Search code examples
scalaapache-sparkconfigurationhadoop-yarnhadoop2

spark yarn-cluster mode hdfs io file path configuration


I've tried to run basic spark wordcount example below on name-node server with psuedo-dist mode : hadoop 2.6.0

import org.apache.spark.{SparkConf, SparkContext}

object WordCount {
  def main(args: Array[String]){

    //args(0): input file name, args(1): output dir name
    //e.g. hello.txt hello
    val conf = new SparkConf().setAppName("WordCount")
    val sc = new SparkContext(conf)

    val input = sc.textFile(args(0))
    val words = input.flatMap(_.split(" "))
    val counts = words.map((_, 1)).reduceByKey(_ + _)
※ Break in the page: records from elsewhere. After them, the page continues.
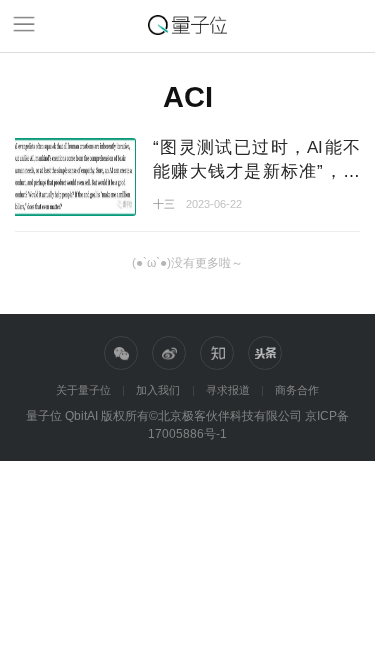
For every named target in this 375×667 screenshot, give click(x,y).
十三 (164, 204)
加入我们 (158, 390)
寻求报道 (228, 390)
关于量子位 (83, 390)
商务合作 (297, 390)
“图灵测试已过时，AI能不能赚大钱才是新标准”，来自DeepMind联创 (256, 170)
    counts.saveAsTextFile(args(1))
  }
}

with start.sh file like this...

$SPARK_HOME/bin/spark-submit \
--master yarn-cluster \
--class com.gmail.hancury.hdfsio.WordCount \
./target/scala-2.10/sparktest_2.10-1.0.jar hello.txt server_hello

when I write input file path like

hdfs://master:port/path/to/input/hello.txt or
hdfs:/master:port/path/to/input/hello.txt or
/path/to/input/hello.txt

something mysterious additional path is attached automatically

/user/${user.name}/input/

so, if I wrote path like /user/curycu/input/hello.txt then there applied path like this : /user/curycu/input/user/curycu/input/hello.txt

so there occur an fileNotFound exception.

I want to know where on earth that magical path comes from...

I've checked core-site.xml, yarn-site.xml, hdfs-site.xml, mapred-site.xml, spark_env.sh, spark-defaults.conf of name-node server but there is no clue for /user/${user.name}/input


Solution

  • all above error occur when you don't use assembly jar (uber jar)...

    not sbt package
    use sbt assembly